> **THINGS TO DO**
1 - Please answer these questions using the article on the Seattle mayoral race:
(a) Which official opted not to seek reelection?
(b) How deep a police budget cut did the city council push for last summer?
(c) What did González answer when a Seattle Times questionnaire asked whether she favored defunding by 50%?
2 - Revise the article on the Seattle mayoral race from "With language usage" to "more alienating actions.", putting "deeply unpopular" in place of "wildly unpopular".
3 - Write the next part of the article on the Seattle mayoral race, picking up after its final sentence.

> **TEXT**
__________

In Seattle mayoral race, top contenders must make a case for change

Both Lorena González and Bruce Harrell come with City Hall baggage.

Councilmember Lorena González speaks during a Seattle City Council special meeting Friday, May 11, 2018 in Seattle. Today, Harrell, no longer a city council member, is running for mayor. He and González, who serves as City Council president and is also running for mayor, are considered top contenders to advance to the November general election. (Jason Redmond for Crosscut)

With language usage constantly evolving, two innocuous terms quickly will become swear words during the 2021 citywide election. “Status quo” and “incumbent.”

If voters are as agitated as they seem about the city’s recent fall from grace, they will not take kindly to candidates in the mayoral and other contests who can’t credibly articulate a case for change.

Mayor Jenny Durkan opted not to seek reelection. Among the frontrunners, then, Seattle City Council President Lorena González, if she wins the August primary and advances to the November general election, will be the effective incumbent. That’s not because she and the mayor are politically aligned, they aren’t.

González will have to play defense because she leads a wildly unpopular council, and also because she epitomizes some of its more alienating actions.

One example: Last summer, at the height of protests and unrest, the city council, including González, pushed hard to defund the police up to 50%. (That deep of cut never happened.)

That was then, this is now. We have all learned a lot. “Defund” has to be the most poorly named political movement ever. It alienates moderate Democrats, older communities of color and independent voters across the country, leaving national Democratic Party leaders like President Joe Biden and U.S. Rep. James Clyburn scrambling away from it. Indeed, excessive woke posturing could lead to significant Republican Party gains next year in the U.S. House and Senate.

To be clear, reforming police in numerous ways has a ton of public support, including mine. By contrast, polls show support for defunding at about 18% nationally and not much higher in Seattle and King County, according to a Crosscut/Elway Poll last fall, which asked whether respondents supported cutting the police department budgets by half.

Yet when González was asked in a Seattle Times questionnaire published in June whether she favored defunding by 50%, she didn’t say no, she said maybe.

Maybe? Really? With the homicide rate as high as it is? With small business owners all but marching on City Hall to lament concerns about public safety in their establishments?

González’s spokeswoman Heather Weiner said Sunday: “The city is currently conducting a review of the [Seattle Police Department] budget and considering what functions could be transferred to civilian departments. The SPD budget has gone unchallenged for far too long, and the details have been hidden even from elected officials. This will not happen under Lorena’s administration.”

Bruce Harrell, another favorite to move on to the general election, is not for defunding police. He favors redesigning the department first, then talking about numbers and budgets afterward. That could mean increased or decreased spending.

__________

> **MATERIAL PROVIDED**
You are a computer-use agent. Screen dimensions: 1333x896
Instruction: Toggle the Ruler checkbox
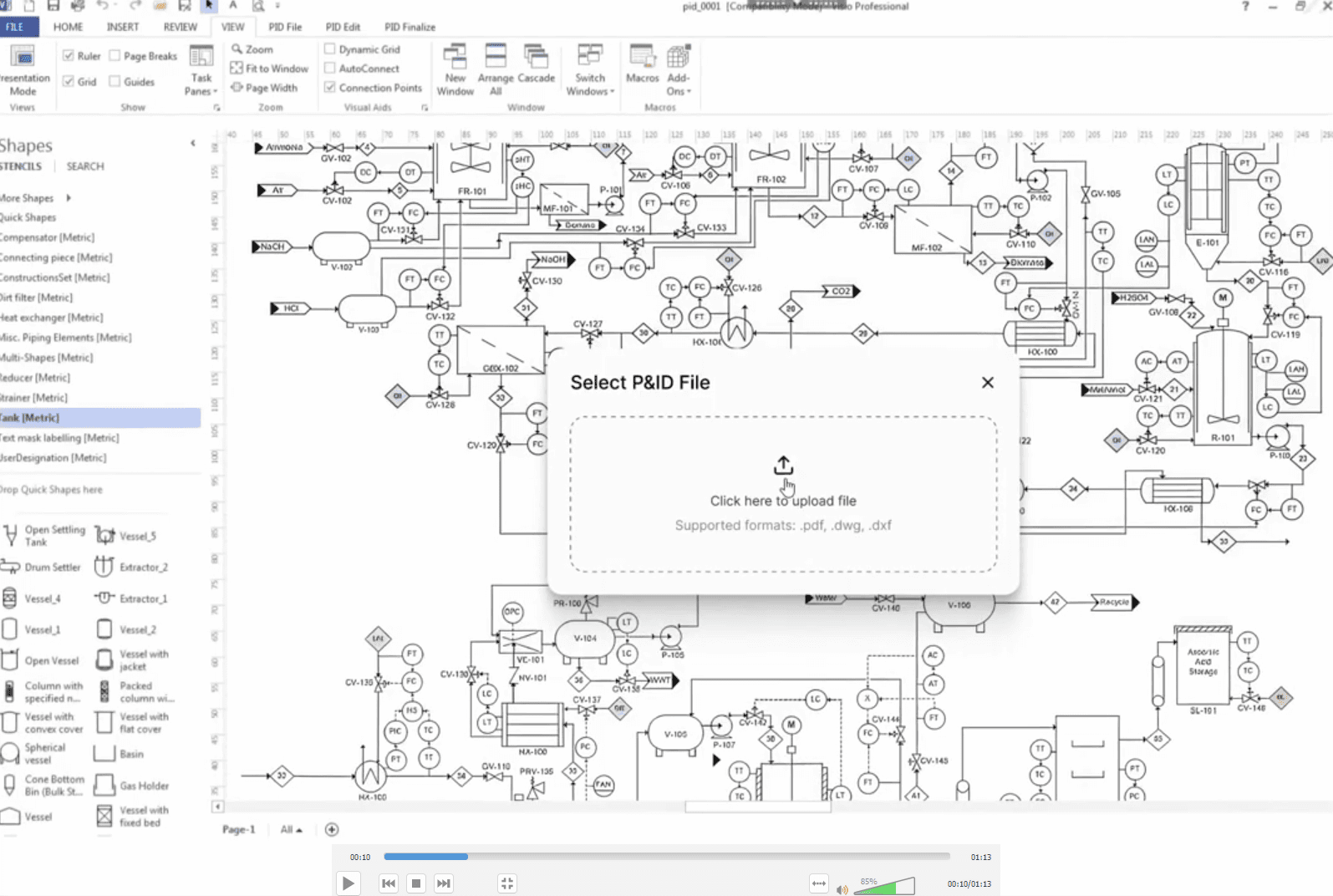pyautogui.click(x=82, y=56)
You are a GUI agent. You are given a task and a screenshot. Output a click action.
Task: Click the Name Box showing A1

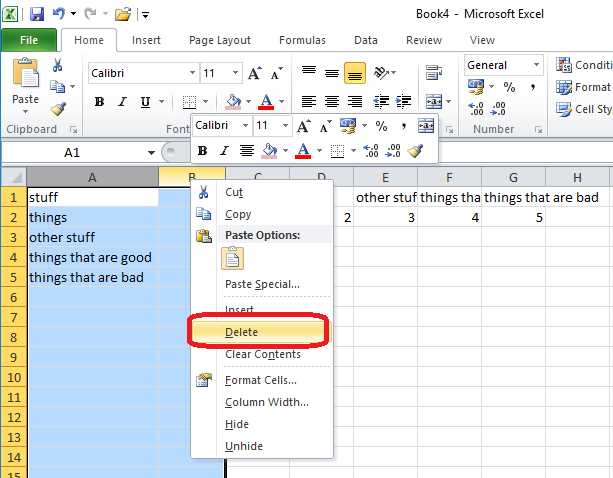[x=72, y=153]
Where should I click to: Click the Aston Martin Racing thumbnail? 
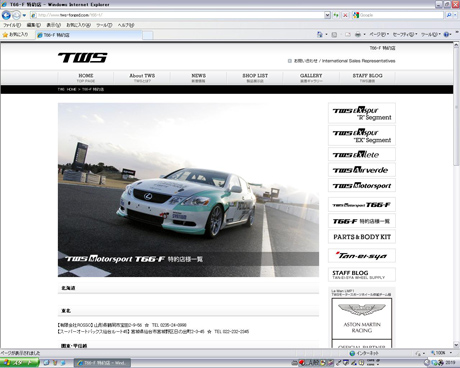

__________

> **WRITTEN ANSWERS**
1 -
(a) Mayor Jenny Durkan
(b) Up to 50%
(c) She said maybe.

2 -
With language usage constantly evolving, two innocuous terms quickly will become swear words during the 2021 citywide election. “Status quo” and “incumbent.”

If voters are as agitated as they seem about the city’s recent fall from grace, they will not take kindly to candidates in the mayoral and other contests who can’t credibly articulate a case for change.

Mayor Jenny Durkan opted not to seek reelection. Among the frontrunners, then, Seattle City Council President Lorena González, if she wins the August primary and advances to the November general election, will be the effective incumbent. That’s not because she and the mayor are politically aligned, they aren’t.

González will have to play defense because she leads a deeply unpopular council, and also because she epitomizes some of its more alienating actions.

3 -
If Harrell does make it to November, he has the benefit of the word “former” before his title of Seattle City Council president, but former by just two years. And in that way, he has his own significant challenge.

Harrell can talk credibly about not being connected to some more outrageous actions by current members, but since voters don’t live, breathe and mainline this stuff all day, some people will hear his name and think, “Isn’t he that guy on the council?”

No, but he will have to work deftly to emphasize the distance and remind people why his time on the council was noticeably better.

“Based on my conversations at farmers markets and grocery stores, the city has lost total confidence in the city council,” Harrell said in an interview last week. “They have lost confidence in the executive office working with the council. I make it crystal clear that I am tired of criticizing the past. I am going forward.”

A recent poll done for another potential frontrunner, Colleen Echohawk, showed a shocking 84% of voters believe the city is on the wrong track; 67% of those agreeing with that sentiment blame the council. This poll has many — maybe too many — undecided voters, but its right- and wrong-track results confirm or exaggerate earlier polls showing a majority of Seattleites feel the same.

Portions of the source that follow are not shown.